DIRECTIONS »
Find every line in the material below with the string "Given" and state how many there are, with no other text.

▬▬▬▬▬▬▬▬▬▬

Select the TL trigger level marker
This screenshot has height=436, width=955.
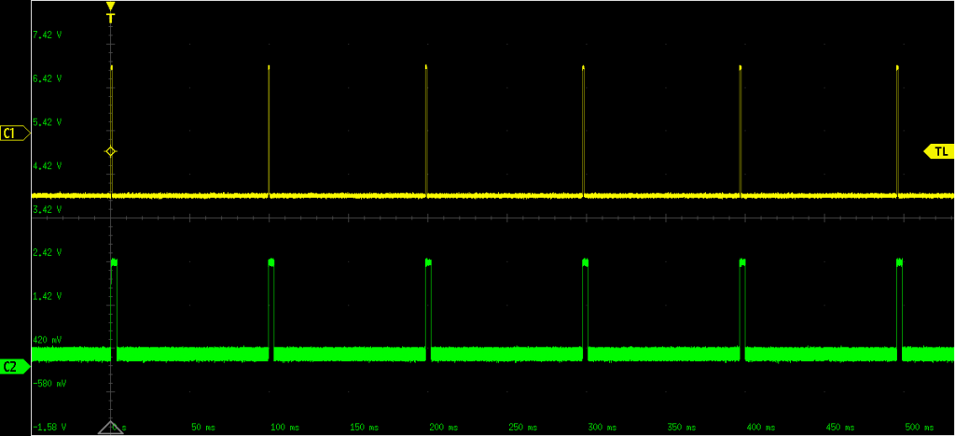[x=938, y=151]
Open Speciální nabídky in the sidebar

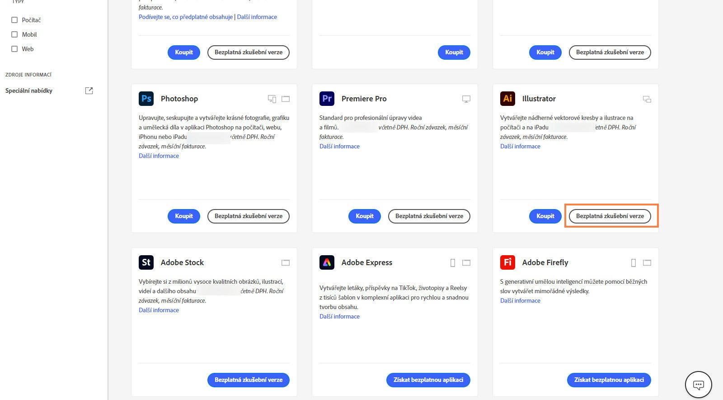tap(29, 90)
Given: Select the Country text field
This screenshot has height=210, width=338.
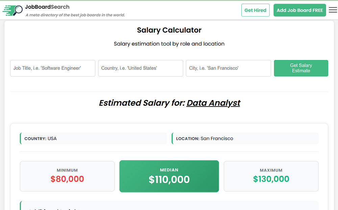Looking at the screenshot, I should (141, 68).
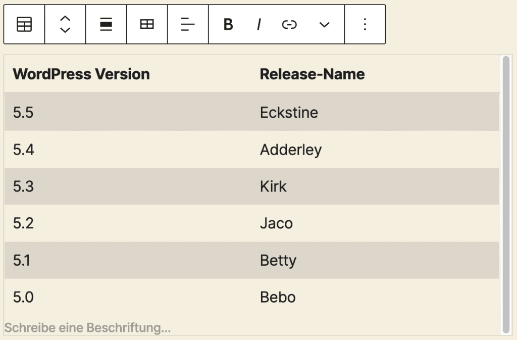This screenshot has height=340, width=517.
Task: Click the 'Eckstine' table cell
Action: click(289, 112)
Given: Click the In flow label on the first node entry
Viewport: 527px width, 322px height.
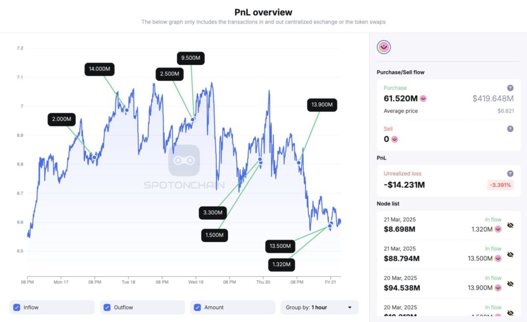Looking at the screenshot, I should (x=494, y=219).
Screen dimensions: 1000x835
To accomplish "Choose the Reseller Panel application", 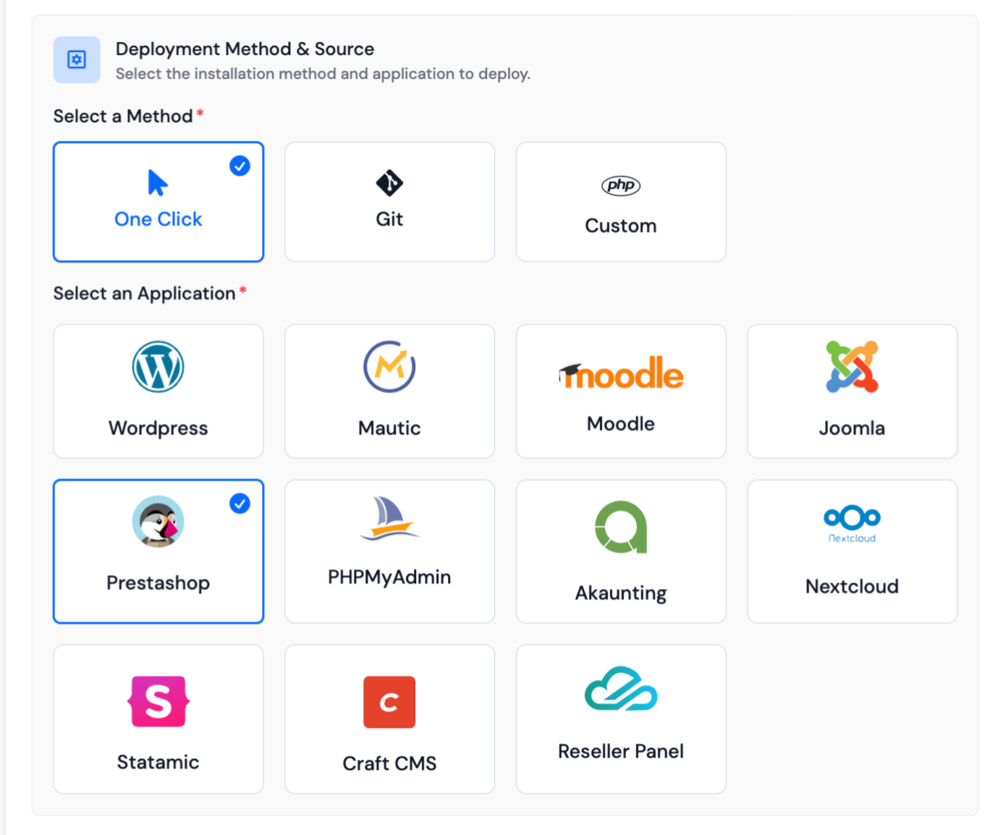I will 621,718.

▬▬▬▬▬▬▬▬▬▬

RESPONSE FOR THIS EXERCISE »
2